Proving Gemma3 (270M parameters)

September’s largest milestone was proving inference for Google’s Gemma3, making DeepProve the first zkML proof system to prove one of the fastest growing AI models to date.

Gemma3 introduces a new class of transformer architectures built for efficiency with Grouped Query Attention, alternating local and global attention layers, RMSNorm, GeGLU activations, and Rotary Positional Encoding (RoPE). Each feature required extending DeepProve’s existing GPT-style proof framework into a more modular system capable of handling evolving model designs.

This work included:

• Adapting MHA proofs to support Grouped Query Attention through head-grouping and MLE-based pruning.
• Adding standalone support for local + global attention masking to alternate scopes without accuracy loss.
• Implementing RoPE proofs using hadamard products and additive commitments for efficient scaling with sequence length.
• Refactoring normalization proofs to handle RMSNorm layers across multiple instances per block.
• Extending activation proofs to cover GeGLU via matrix and Hadamard composition.

Together, these upgrades make DeepProve compatible with the newest generation of efficient LLMs.

Removing Tensor Duplication

Certain models, including Gemma3, reuse the same tensors across multiple layers.

A prime example is Rotary Positional Encoding (RoPE), which appears repeatedly throughout the transformer stack.

Naively committing to each instance separately would multiply proof cost, since each tensor must be committed, opened, and verified independently, a serious bottleneck given RoPE’s linear growth with sequence length and embedding dimension.

To resolve this, DeepProve now detects and deduplicates shared tensors during graph construction.

• Identical tensors are recognized once and committed only a single time.
• Shared references propagate across layers without expensive cloning
• Proving time and memory usage are both reduced substantially especially on long-sequence models.
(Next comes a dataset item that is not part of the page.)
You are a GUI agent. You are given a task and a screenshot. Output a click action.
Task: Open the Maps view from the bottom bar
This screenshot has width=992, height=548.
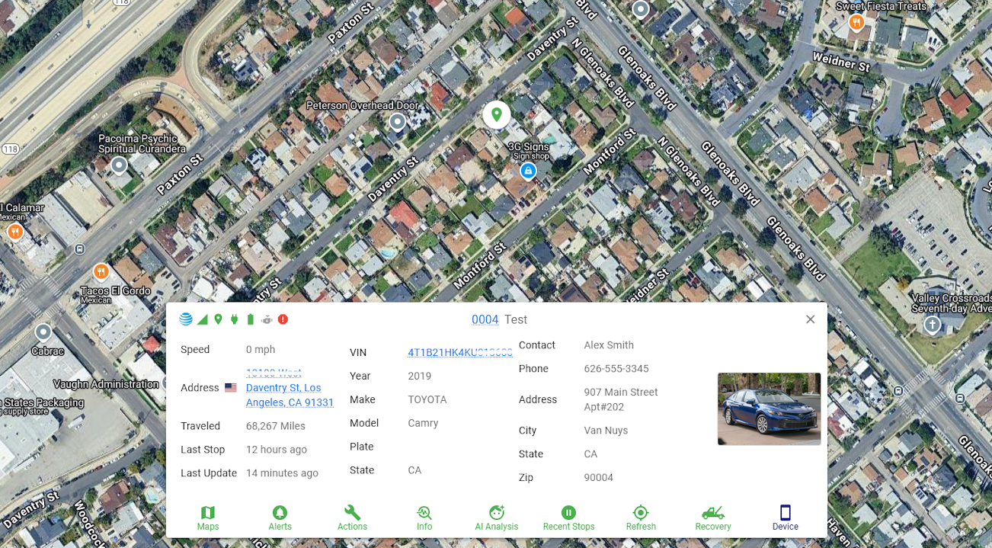click(208, 517)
This optimization is fully general and will apply automatically to any future architecture with reusable tensor structures.

New Graph Architecture

We replaced DeepProve’s hybrid graph representation with a fully in-house port-graph framework. The previous version mixed simple-graph and port-graph concepts, which blurred data-flow directionality and limited automated testing.

The new graph layer enforces explicit structure:

• Strict connection semantics between layer inputs and outputs.
• Isolated graph logic for independent validation Unified foundation across all DeepProve components, including distributed proving.

This rewrite gives us full control of the underlying graph library, improving both reliability and parallelization.

Unified Einsum Layer

DeepProve’s proving core previously contained several specialized linear layers (Dense, MatMul, Q @ Kᵀ) that evolved separately. To simplify and accelerate these operations, we introduced a configurable Einsum layer inspired by PyTorch’s notation.

Key advantages:

• Unified abstraction: all linear operations are now defined as einsum expressions.
• Padding-free proving: avoids unnecessary power-of-two padding (e.g., 12→16 heads in GPT2).
• Aggregated sumchecks:  Compute all “unpadded” polynomial equations and run a single sumcheck for all of them 
• Implicit permutations: automatically reorders tensors internally, removing explicit permutation layers.

The Einsum layer reduces code complexity while delivering measurable gains in proving throughput for large models.

Looking Ahead

With Gemma3 proven, tensor deduplication in place, and a stronger graph foundation, DeepProve’s architecture is now optimized for distributed, modular proving networks designed to scale the frontier of safe AI. Forthcoming work will focus on multi-node coordination and runtime parallelization, scaling verifiable AI from single GPUs to global proving networks.